Bill Ailor, an expert on spacecraft re-entries at the Aerospace Corp., said about 10 to 40 percent of the mass of objects falling back to Earth through the atmosphere typically reach the surface.
The 7-ton Progress spacecraft, potentially still carrying a sizable amount of toxic fuel, orbits Earth at an angle of 51.6 degrees to the equator. Any debris that does fall will impact somewhere in a swath between 51.6 degrees north and south latitudes.
The capsule launched with more than 6,000 pounds of supplies, food and experiments for the space station and its six-person crew. The Progress carried dry goods inside a pressurized cargo module, plus tanks with water, air and propellant to refuel the space station.
Despite the capsule’s lack of a heat shield, supplies packed inside the Progress have a better chance of weathering the re-entry because high-temperature plasma must burn through the craft’s structure before reaching its interior, according to Ailor.
“Given the fact that material inside is somewhat protected during the early parts of re-entry, maybe somewhere 2,500 to 3,500 pounds of material might survive,” Ailor wrote in an email to Spaceflight Now. “Much of this material would itself be broken into smaller pieces and spread along a footprint several hundred miles long.”
The risk of the uncontrolled re-entry to the public is small, and no one has ever been injured from a manmade object falling from space. Most of Earth’s surface between 51.6 degrees north and south latitudes is ocean, and vast regions of most continents are unpopulated.
Recent publicized re-entries include NASA’s Upper Atmospheric Research Satellite, which was around the same mass of the doomed Progress freighter.
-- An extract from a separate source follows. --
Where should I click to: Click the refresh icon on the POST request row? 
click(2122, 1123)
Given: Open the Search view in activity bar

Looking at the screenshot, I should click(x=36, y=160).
Ailor said no pieces of the spacecraft were ever found after it fell to Earth in September 2011.
Hundreds of small objects come back to Earth every year, according to the Aerospace Corp.
The failed cargo mission should have no impact on the space station crew.
NASA says the space station astronauts are well-provisioned, and an accounting of the orbiting lab’s consumables shows the residents have enough food to last until early September, even without more cargo deliveries planned over the next few months.
At the end of Progress resupply missions, space station crews load the Russian cargo capsules with trash for disposal. After undocking, Russian ground controllers guide the vehicles to re-entry over the uninhabited South Pacific Ocean, away from land masses and heavily-trafficked sea and air corridors.